Tevrat'ın bu hikmet dolu sözleri, Kuran ayetleriyle ve İncil'de sevgiyi öven izahlarla tam olarak benzerlik göstermektedir. Açıktır ki, Yüce Rabbimiz Allah, insanlardan Kendisi'ni, birbirlerini ve yaratılmış güzellikleri sevmelerini istemektedir. Çünkü bu muazzam kainat, Yüce Rabbimiz tarafından sevgi üzerine yaratılmıştır.
İnsanların çoğunluğunun nefreti körüklüyor olması sevgi yolu üzerinde engel değildir. Sevgi, Allah'ın istediği bir güzelliktir; yaşamın amacıdır. Dolayısıyla Allah, sevgi yanlısı bir insanın her zaman yardımcısıdır. Böyle bir insan, Allah'a karşı gerçek sevgiyi yaşadığı ve yaşattığı sürece, binlerce kişinin üzerinde bir güçtür. Ruhundaki o güzelliği yaşadığı için huzursuzluk ve sıkıntı içinde olamaz. Sevgi ile ruhunu tatmin eder. Bedeni, yüzü, hücreleri o sevginin verdiği enerji ve neşe ile can bulur, dirilir. Nefretin getirdiği karanlık, korku ve dehşet ruhundan sıyrılıp gider. Bu kişi için yaşadıklarını hayra yormak, dinç bir beyin ile rahat ve mutlu yaşamak ve olaylara çözüm bulmak daima mümkündür.
Nefret insanlarının tuzağına düşmemek gerekmektedir; keza sevgiyi yaşamak güç değildir. Ruh ve beden, sevgiye ayarlı yaratılmıştır. Sürekli Allah'ın lehinde düşünmek, gelişen olayların hikmetli birer imtihan olduğunu fark edebilmek, Allah'ın sevgisine ve korumasına güvenmek, bütün yolları açacaktır. O zaman insan, asıl zor olanın nefret olduğunu, ruh ve bedenin yadırgadığı bir ruh halinde yaşamanın eziyet olduğunu daha iyi anlayabilecektir. Şu da unutulmamalıdır ki, sevgiyi yaşayan ve yaşatan bir insana Allah, dünyayı da ahireti de güzelleştirir. Çünkü sevgi talep ederek o, bu duayı etmiştir. Allah, dualara icabet edendir.

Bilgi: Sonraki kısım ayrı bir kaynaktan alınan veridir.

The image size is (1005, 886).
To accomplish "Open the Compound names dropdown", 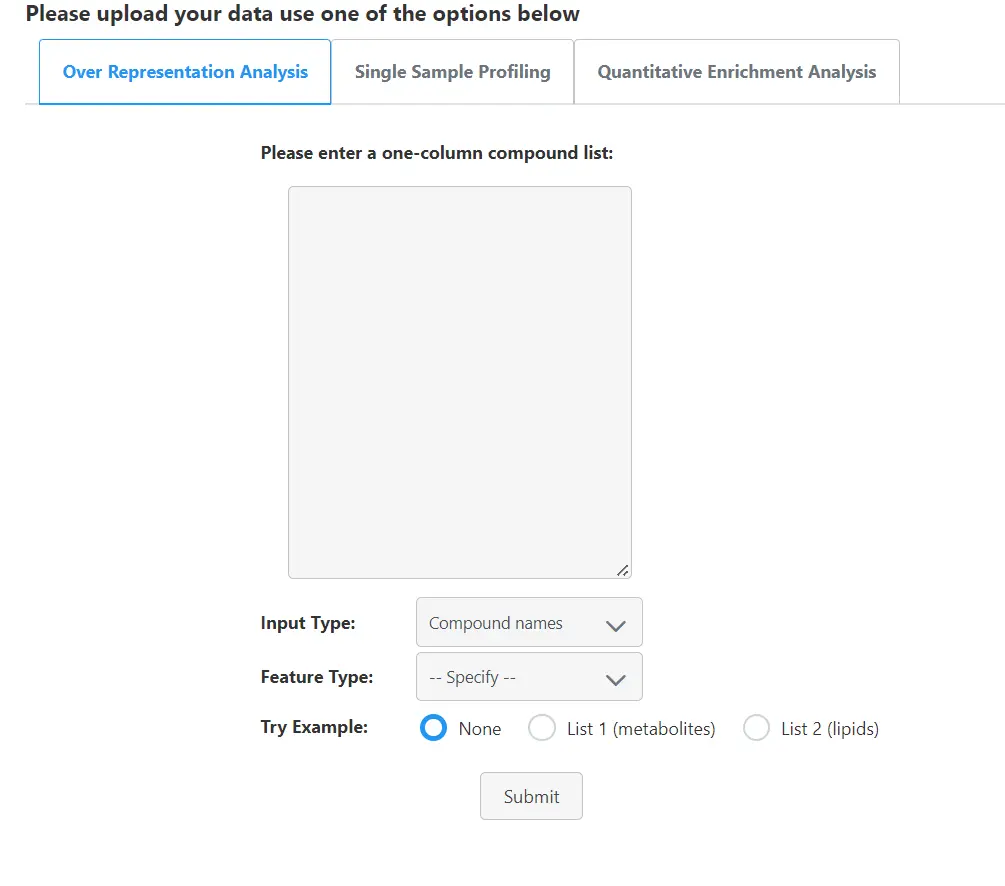I will 528,623.
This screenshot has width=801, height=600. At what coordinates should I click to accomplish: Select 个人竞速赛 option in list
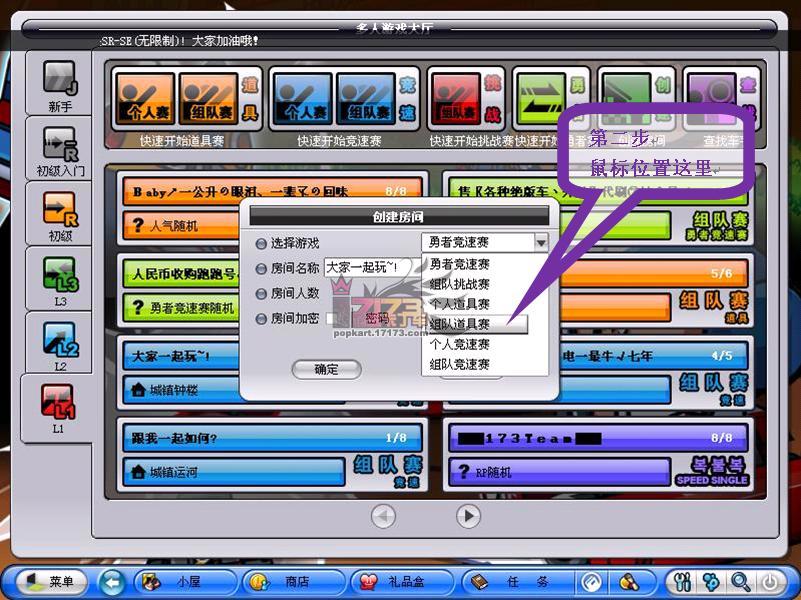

Sevgiyi kendi ruhumuzda hakim kılmak şarttır; ama yeterli değildir. İnsanları da güzelliğe çekebilmek, önemli bir ibadettir. Nefretin oluşturduğu kalitesizliği, terörü, yıkımı, zorbalığı, savaşı durdurmak için ise insanları "eğitmek" gerekir. Yanlış inançlar ortadan kaldırılır ve yerine doğrular getirilirse, yanlış inançların doğurduğu felaketler de ortadan kalkacaktır. İnsanlara bu dünyada başıboş olmadıkları, tesadüfen var olmadıkları, bir amaç uğruna yaratıldıkları anlatılmalıdır. İnsanlar, kendi hayatlarından, gördüklerinden, düşündüklerinden ve eylemlerinden sorumlu olduklarını bilmeli ve "insan hayatının bir böcek kadar değersiz olduğu" fikrinden kurtulmalıdırlar.

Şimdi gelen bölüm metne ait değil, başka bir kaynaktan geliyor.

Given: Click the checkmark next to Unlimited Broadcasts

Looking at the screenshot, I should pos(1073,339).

Sonlu değil sonsuz birer varlık olduklarını, hayatlarının bu dünya hayatı ile son bulmayacağını, yok olup gitmeyeceklerini bilmelidirler. Savaşarak, ezerek, kavga ederek değil; severek, şefkat göstererek, fedakarlıkta bulunarak güzelleşeceklerini öğrenmelidirler. Savaşmayı makul gösteren her ideoloji büyük bir yalandır. İnsanlar, ancak ve ancak kendi yaratılışlarına yani sevgiye uygun davrandıklarında mutlu yaşarlar. İlerlemek, güzelleşmek ve mutlu olmak istiyorlarsa sadece sevgiyi ayakta tutmalı ve Allah'ın Kuran'da, Tevrat'ta ve İncil'de övdüğü bu güzel ahlakı yaşamalıdırlar.
Yüce Rabbimiz bir Kuran ayetinde şöyle buyurmaktadır:
İman edenler ve salih amellerde bulunanlar ise, Rahman (olan Allah), onlar için bir sevgi kılacaktır. (Meryem Suresi, 96)

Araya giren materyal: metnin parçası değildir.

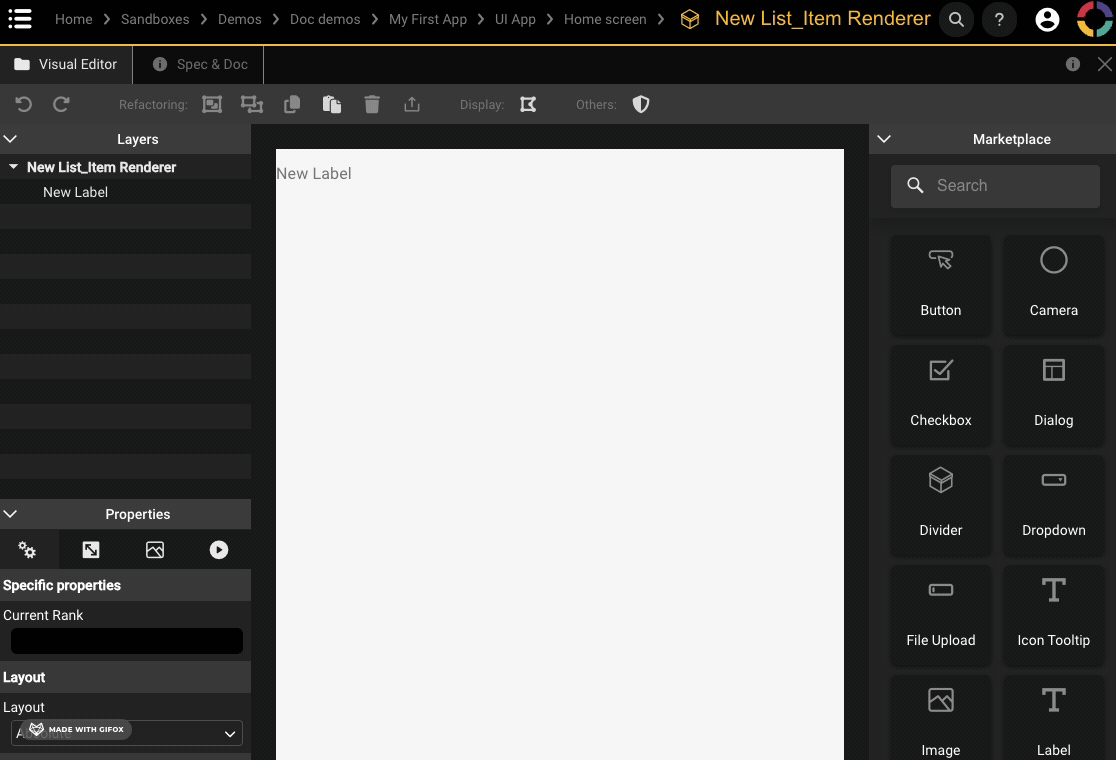Toggle the Display outline icon
Viewport: 1116px width, 760px height.
pos(528,104)
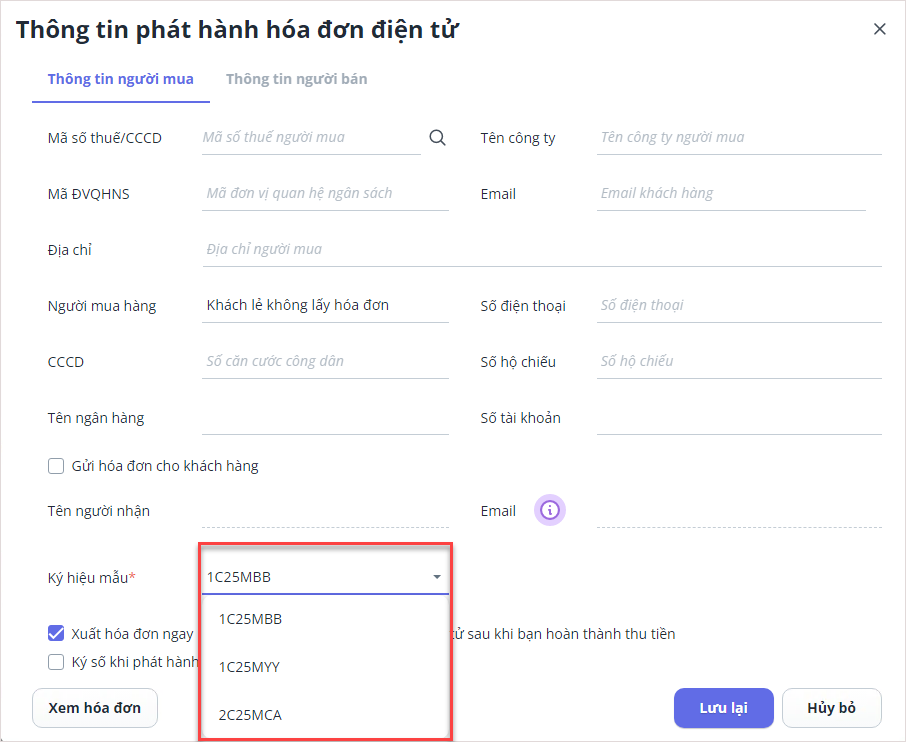
Task: Close the e-invoice information dialog
Action: 880,29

ADNAN OKTAR: İncil'de Allah'ın güzel hükümleri vardır ve Kuran'da İncil'den "nur ve hidayet kaynağı" olarak bahsedilir. Tevrat için de aynı şey geçerlidir. (Petrus'un Birinci Mektubu, Bap 2, 15-17: Allah'ın kulları gibi iyilik işleyerek, akılsız adamların cehaletini susturun. Bütün insanlara hürmet edin. Kardeşliği sevin. Allah'tan korkun...) (21 Mart 2017, A9 TV)
Kuran'da Tevrat ve İncil'e gönderme vardır ama bazı Müslümanlar bunu anlamak istemiyorlar, oysa İncil ve Tevrat okusalar ufukları geniş olur. (29 Aralık 2016, A9 TV)
Sen Yücesin,
bize öğrettiğinden başka bizim hiçbir bilgimiz yok.
Gerçekten Sen, herşeyi bilen,
hüküm ve hikmet sahibi olansın.
(Bakara Suresi, 32)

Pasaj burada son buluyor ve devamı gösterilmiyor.